Dalam golongan ini, suami atau istri dan atau anak keturunan pewaris yang berhak menerima warisan. Dalam bagan di atas yang mendapatkan warisan adalah istri/suami dan ketiga anaknya. Masing-masing mendapat ¼ bagian.

Ayah
Ibu
Pewaris
Saudara
Saudara

B. GOLONGAN II
Golongan ini adalah mereka yang mendapatkan warisan bila pewaris belum mempunyai suami atau istri, dan anak. Dengan demikian yang berhak adalah kedua orangtua, saudara, dan atau keturunan saudara pewaris.
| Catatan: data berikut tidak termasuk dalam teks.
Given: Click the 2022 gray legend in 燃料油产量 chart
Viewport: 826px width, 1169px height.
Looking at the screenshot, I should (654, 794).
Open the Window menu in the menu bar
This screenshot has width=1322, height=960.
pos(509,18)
Dalam contoh bagan di atas yang mendapat warisan adalah ayah, ibu, dan kedua saudara kandung pewaris. Masing-masing mendapat ¼ bagian. Pada prinsipnya bagian orangtua tidak boleh kurang dari ¼ bagian

C. GOLONGAN III
kakek
nenek
kakek
nenek

Dalam golongan ini pewaris tidak mempunyai saudara kandung sehingga yang mendapatkan waris adalah keluarga dalam garis lurus ke atas, baik dari garis ibu maupun ayah.

Contoh bagan di atas yang mendapat warisan adalah kakek atau nenek baik dari ayah dan ibu. Pembagiannya dipecah menjadi ½ bagian untuk garis ayah dan ½ bagian untuk garis ibu.

D. GOLONGAN IV
Pada golongan ini yang berhak menerima warisan adalah keluarga sedarah dalam garis atas yang masih hidup. Mereka ini mendapat ½ bagian. Sedangkan ahli waris dalam garis yang lain dan derajatnya paling dekat dengan pewaris mendapatkan ½ bagian sisanya.


TIP
Sebelum melakukan pembagian warisan, ahli waris harus bertanggungjawab terlebih dahulu kepada hutang-piutang yang ditinggalkan oleh pewaris semasa hidupnya.